約束の大空 3 ※ 約束の大空1&2の続編。第四幕~(本編全話 完結)


「ほらっ、先生に、めちゃくちゃ苦ーい良薬貰ってきてあげるから、
 それまでちゃんと寝てなさい。

 じゃないと何時までたっても、風邪が治んないよ。
 風邪が治らなかったら、次の戦、置いてくんだからね」


そう言って、アイツの部屋を出ようとした私の元へ、
アイツは追いかけてきて、私に肩に手をかける。


「待てって、次の戦ってなんだよ。

 もう白河の戦いが始まるっていうのか?
 会津に来てそんなに過ぎるのか?」


敬里も現代の人間で、歴史と言う知識で会津戊辰戦争を知っている。


「白河の前の戦いだよ」

「白河の前の戊辰って言ったら宇都宮か?」  

「うん」

「けど……ここの奴らは、行かないんじゃないのか?」


そういった敬里に、私は首を横に振る。



「決まったよ。

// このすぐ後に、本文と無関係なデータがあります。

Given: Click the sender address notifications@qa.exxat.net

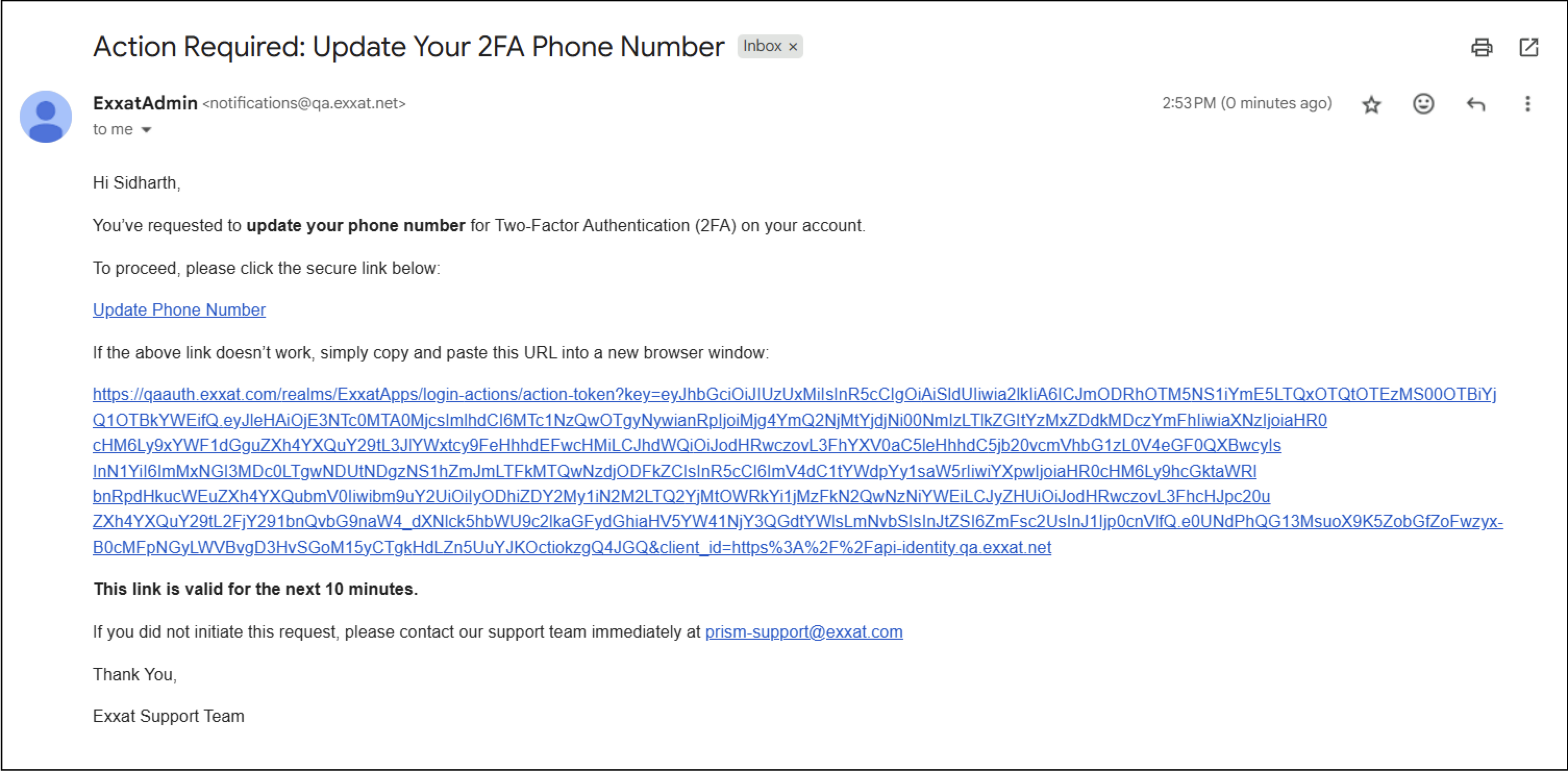Looking at the screenshot, I should pyautogui.click(x=304, y=104).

出陣。

 斎藤さん、慶喜公の弟である松平喜徳さま。
 会津藩主に会津新選組として部隊を与えられることになったの。

 負傷している兵士たちは、引き続き天寧寺で逗留して治療だけど、
 動けるものは、会津藩が手配してくれた藩兵たちを新たな隊士に迎えて、
 出陣が決まったの。

 宇都宮の動きも、今の会津にとっては大切だもの。
 それに噂では、宇都宮周辺で、土方さんの姿を見かけたって人もいるみたいでさ」

「お前も行くのか?」

「うん。
 行くよ……。後悔したくないから。

 だけどさ、もう刀の時代じゃないじゃん?
 だから私も西洋銃、教えてもらわなきゃいけないかなーって思ったの。

 銃の引き金を引けばいいって、理屈ではわかってても、どれほどに強い衝撃が伝わってくるかなんて
 わかんないもの。

 だけど……戦に行くんだったら、いざとなったら、相手の命を奪うことも視野に入れておかないといけない。
 とっさの判断で、引き金が引ける強さと引き金を引くまでの知識が必要だと思うの。

 引き金を引くまでの情報を知ってるか知らないかで、その先の未来は変わってくる。
 だから……」

「ホント、お前は昔から強いよ。
 強すぎて……見てられねぇんだよ」



そう言って敬里は言葉を吐き出すと、私は両手で体を抱き留められてしまう。



「えっ?何?敬里」

「あっ、悪いっ……。
 薬はいらねぇよ。

 俺も行くところがあるから、お前も早く斎藤のところへ行けよ」


そう言って敬里は逃げ出すように部屋から立ち去って行った。



その翌日から出陣の日まで、
私は生まれて初めて会津藩兵たちと共に、銃の訓練を始めた。


私の隣には、ちゃっかりと敬里の姿もいる。